What Miss Jackson was working through with sex on The Velvet Rope is comparable to what Madonna is doing with religion and doubt on American Life. I've been frustrated with the inordinate amount of shit that the American Life album has been put through, because none of the many reviews that trash the record seem to have made any effort at figuring out what distinguishes the stuff that doesn't work from the stuff that does. Too much Mirwais, simple songwriting, way too much embarrassingly simple acoustic guitar crap, and too much synth-fartistry bereft of melody. Add in misplaced rapping (which I actually agree with), and you have what all the criticism of this record boils down to.
The thing about the American Life album that no one seems to address is the arbitrariness of it. Close listeners sense the same effort put into the great tracks as the shitty ones, and I fear that Madonna's infatuation with Mirwais' sound is rooted in his absolute consistency. The programming and squelchy synth noises on "Love Profusion" are no different than the ones on "I'm So Stupid" and "Nobody Knows Me," yet the former is an amazing song and the other two fall completely flat. I can't give you technical reasons as to why, but the feeling that I get from the American Life album several months later is that a Madonna/Mirwais track is a coin toss. Sometimes you get something transcendent (Love Profusion, Nothing Fails), sometimes you get crap (Nobody Knows Me, Paradise-Not For Me). And the utterly frustrating thing about that is that there's nothing you can say as far as constructive advice other than diversifying and getting a few more hands on the track.
The song "American Life" is aggro and very lyrically simple, but may in fact represent one of the more daring statements by a performer since John Lennon's "Imagine," in its matter-of-fact denial of religion and its dogma (see also "Nothing Fails" and "X-Static Process"). Even your most violent and sexually explicit gangsta rap records will in some way make reference to some kind of established religious morality (and the only one that brings provocative theology in its gangsta/Gawd mentality is Pastor Troy's sublime "Vice Versa"), but La M's "I'm not a Christian and I'm not a Jew" is in fact expressing a very extreme point of view, one that probably alienated a lot of potential record buyers. To release that sentiment in your first single from a new album is balls defined, which only just balances out the withdrawal of the original version of the song's video.

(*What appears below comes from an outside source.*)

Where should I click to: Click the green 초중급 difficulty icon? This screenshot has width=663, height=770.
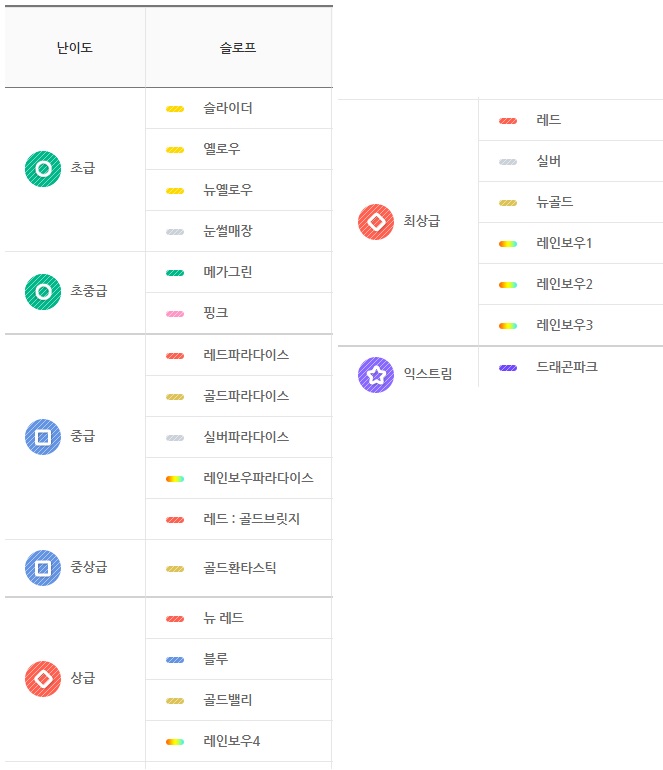pos(43,292)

In its original form, the American Life video was fearless, incendiary, and, along with Johnny Cashs Hurt, the most provocative piece of short-filmmaking Id seen this year. But the whole pulling the video so as not to get Dixie Chicked thing shows something from Madonna we havent ever seen from her before- fear. She sings that shes living the American dream- in London, with her kids and her filmmaker husband. Was there anything so horrifying as her blundering her way through Like a Virgin during that Bravo special? Has she that totally turned her back on the songs and culture that made her an icon? I still get pissed when I realize that Ill never get a chance to see Madonna perform my favorite song of hers (Dress You Up) in concert, but, to be brutally honest, if that Drwoned World tour was any indication, that may be for the best. All I have to say is that she needs to take her spiritual enlightenment and make peace with some of her older songs, and quick.